Problem requirements:
Copy out every line of the listing below, requests included, raising each x and y coordinate in the answers by 80. Leave the pictures out.

Entries shown:
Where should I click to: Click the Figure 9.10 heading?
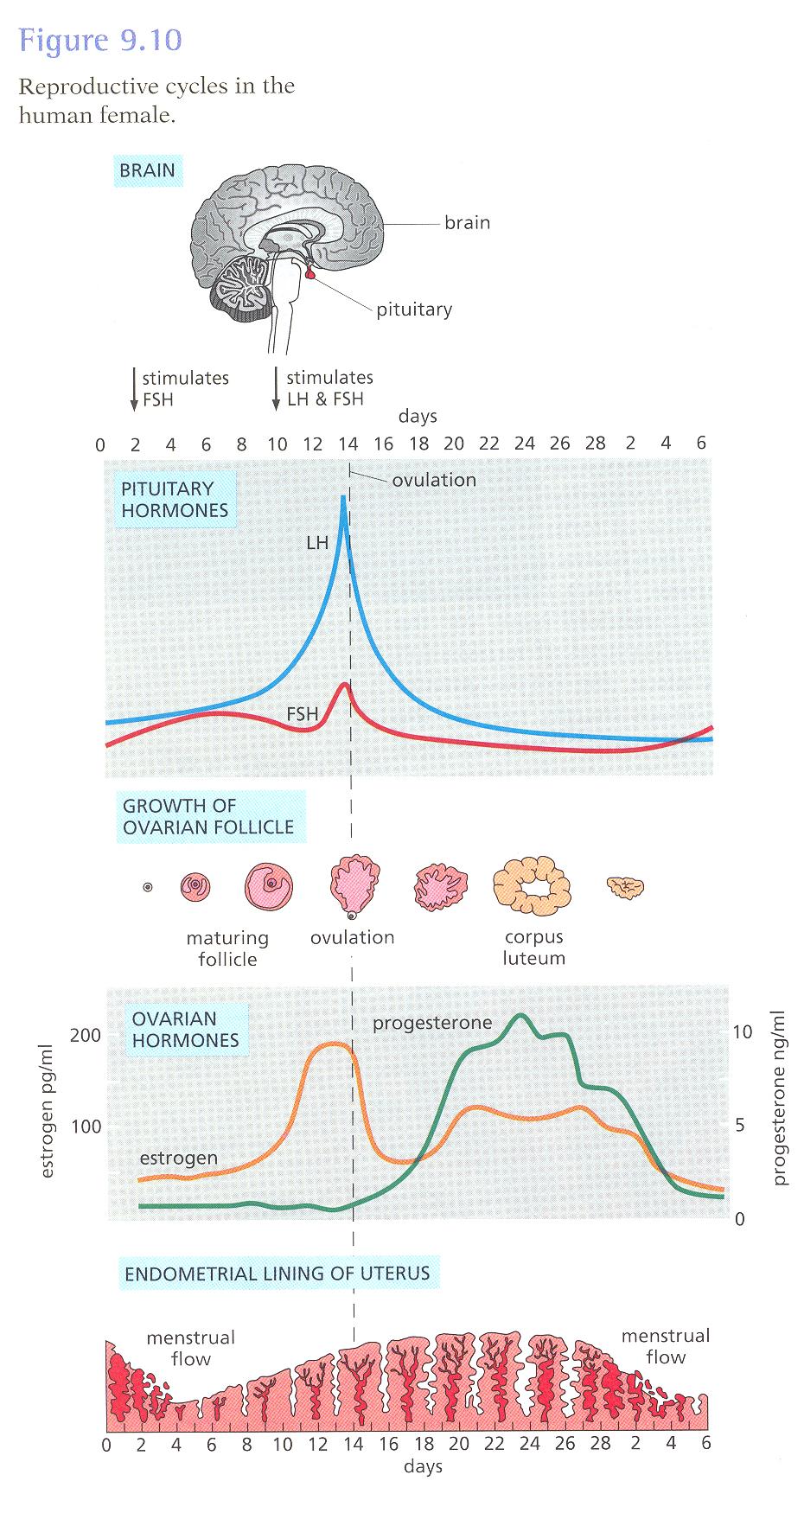(x=100, y=41)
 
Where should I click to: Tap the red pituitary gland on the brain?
(x=310, y=274)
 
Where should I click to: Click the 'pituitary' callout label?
(x=413, y=310)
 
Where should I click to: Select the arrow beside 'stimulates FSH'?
(x=134, y=389)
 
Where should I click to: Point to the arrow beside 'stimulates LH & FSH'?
(x=276, y=389)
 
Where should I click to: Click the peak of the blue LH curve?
(x=344, y=498)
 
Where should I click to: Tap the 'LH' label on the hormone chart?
(x=317, y=543)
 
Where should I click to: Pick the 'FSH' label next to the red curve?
(x=302, y=714)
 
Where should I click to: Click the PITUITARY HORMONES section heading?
(x=174, y=499)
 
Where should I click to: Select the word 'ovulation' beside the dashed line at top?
(x=434, y=480)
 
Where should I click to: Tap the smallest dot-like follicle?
(x=148, y=887)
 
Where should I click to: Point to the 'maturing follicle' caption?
(x=227, y=948)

Correct result:
Where should I click to: Click the Figure 9.10 heading?
(x=180, y=121)
 
Where should I click to: Tap the red pituitary gland on the brain?
(x=390, y=354)
 
Where should I click to: Click the 'pituitary' callout label?
(x=493, y=390)
 
Where should I click to: Select the arrow beside 'stimulates FSH'?
(x=214, y=469)
 
Where should I click to: Point to the arrow beside 'stimulates LH & FSH'?
(x=356, y=469)
 
Where should I click to: Click the peak of the blue LH curve?
(x=424, y=578)
 
Where should I click to: Tap the 'LH' label on the hormone chart?
(x=397, y=623)
 
Where should I click to: Pick the 'FSH' label next to the red curve?
(x=382, y=794)
 
Where should I click to: Click the PITUITARY HORMONES section heading?
(x=254, y=579)
 
Where should I click to: Select the word 'ovulation' beside the dashed line at top?
(x=514, y=560)
 
Where should I click to: Tap the smallest dot-like follicle?
(x=228, y=967)
 
Where should I click to: Point to the 'maturing follicle' caption?
(x=307, y=1028)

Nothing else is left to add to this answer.